EasyJet blames ‘genuine error’ after failing to pay crew minimum wage

EasyJet has said a “genuine error” was to blame after it failed to pay thousands of its staff the minimum wage.

The airline was included on a government document published yesterday (Tuesday) which named more than 500 companies which had not paid the National Minimum Wage in an investigation that spanned from 2015 to 2023.

EasyJet said a review carried out in 2018 found that during the first month of new entrant training, some of the airline’s cabin crew were being paid below the minimum wage.

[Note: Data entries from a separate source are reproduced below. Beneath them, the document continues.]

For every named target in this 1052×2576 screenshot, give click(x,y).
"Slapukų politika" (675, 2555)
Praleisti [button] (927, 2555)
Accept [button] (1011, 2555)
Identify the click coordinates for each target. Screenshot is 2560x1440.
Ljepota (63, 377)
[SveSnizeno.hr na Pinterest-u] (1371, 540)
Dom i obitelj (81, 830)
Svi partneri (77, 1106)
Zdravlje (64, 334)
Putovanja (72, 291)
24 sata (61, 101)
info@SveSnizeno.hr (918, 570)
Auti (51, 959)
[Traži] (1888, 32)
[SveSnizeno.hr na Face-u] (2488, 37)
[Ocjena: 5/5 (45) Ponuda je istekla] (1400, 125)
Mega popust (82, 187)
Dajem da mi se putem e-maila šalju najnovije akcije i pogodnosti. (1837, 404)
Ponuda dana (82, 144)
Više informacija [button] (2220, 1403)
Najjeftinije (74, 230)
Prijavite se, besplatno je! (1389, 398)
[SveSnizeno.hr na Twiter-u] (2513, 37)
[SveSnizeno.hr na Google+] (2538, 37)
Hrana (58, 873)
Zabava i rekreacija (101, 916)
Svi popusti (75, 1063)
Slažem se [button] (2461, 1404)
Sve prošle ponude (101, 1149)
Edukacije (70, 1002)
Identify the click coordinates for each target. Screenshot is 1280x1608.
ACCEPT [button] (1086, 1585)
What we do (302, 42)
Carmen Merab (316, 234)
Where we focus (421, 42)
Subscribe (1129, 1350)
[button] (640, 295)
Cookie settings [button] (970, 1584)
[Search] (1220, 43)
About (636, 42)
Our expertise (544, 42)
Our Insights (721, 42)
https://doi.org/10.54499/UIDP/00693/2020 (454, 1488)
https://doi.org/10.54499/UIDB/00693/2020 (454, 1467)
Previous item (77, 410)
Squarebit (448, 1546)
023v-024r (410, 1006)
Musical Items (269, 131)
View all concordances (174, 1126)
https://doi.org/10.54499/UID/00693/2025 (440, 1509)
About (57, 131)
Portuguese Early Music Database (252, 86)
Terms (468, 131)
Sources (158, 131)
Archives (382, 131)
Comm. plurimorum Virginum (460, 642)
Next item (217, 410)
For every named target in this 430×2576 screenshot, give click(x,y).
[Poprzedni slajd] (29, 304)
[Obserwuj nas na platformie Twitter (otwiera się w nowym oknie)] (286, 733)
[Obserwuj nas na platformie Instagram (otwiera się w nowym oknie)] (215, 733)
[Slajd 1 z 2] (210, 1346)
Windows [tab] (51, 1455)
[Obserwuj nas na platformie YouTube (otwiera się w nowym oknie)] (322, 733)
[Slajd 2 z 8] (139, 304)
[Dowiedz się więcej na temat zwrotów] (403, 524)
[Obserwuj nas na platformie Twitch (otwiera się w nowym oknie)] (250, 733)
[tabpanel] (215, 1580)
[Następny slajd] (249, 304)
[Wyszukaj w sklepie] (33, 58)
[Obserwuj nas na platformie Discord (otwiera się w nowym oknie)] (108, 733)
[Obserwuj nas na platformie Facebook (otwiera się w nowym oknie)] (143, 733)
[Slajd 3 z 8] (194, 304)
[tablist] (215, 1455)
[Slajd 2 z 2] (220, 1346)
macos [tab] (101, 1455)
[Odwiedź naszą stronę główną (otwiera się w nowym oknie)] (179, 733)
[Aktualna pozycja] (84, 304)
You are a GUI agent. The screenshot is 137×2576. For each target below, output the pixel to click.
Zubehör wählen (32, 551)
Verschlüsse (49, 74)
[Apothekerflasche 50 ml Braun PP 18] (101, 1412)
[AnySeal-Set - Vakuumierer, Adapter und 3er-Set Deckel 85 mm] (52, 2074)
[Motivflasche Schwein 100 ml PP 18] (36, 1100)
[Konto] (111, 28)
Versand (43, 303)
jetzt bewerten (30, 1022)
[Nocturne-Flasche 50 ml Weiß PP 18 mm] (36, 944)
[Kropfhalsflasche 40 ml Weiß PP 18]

The airline said it took “immediate” action to address the error and issued back payments to affected crew, who were trained between 2014 and 2019.

In total, easyJet had failed to pay £338,876.46 to 3,898 workers, placing it eighth on the list of 524 companies ordered by amount unpaid.

A spokesperson for the airline said: “This was a genuine error which we immediately rectified and issued back payments to all affected crew.

“While all crew in this period (2014-19) were paid in line with the National Minimum Wage for their total annual salary, this review in 2018 identified a specific issue affecting our new entrant cabin crew only during their initial three-week training course, as some payments only apply once cabin crew are flying.

“EasyJet is committed to treating its people fairly, paying competitively and complying with market practices.”

The government said the companies named in the list have faced financial penalties of up to 200% of their underpayment.

Dnata catering, Center Parcs and the Radisson Hotel in Manchester were also included.

The National Living Wage is set to increase by 9.8% to £11.44 an hour on 1st April, as announced in November’s Autumn statement.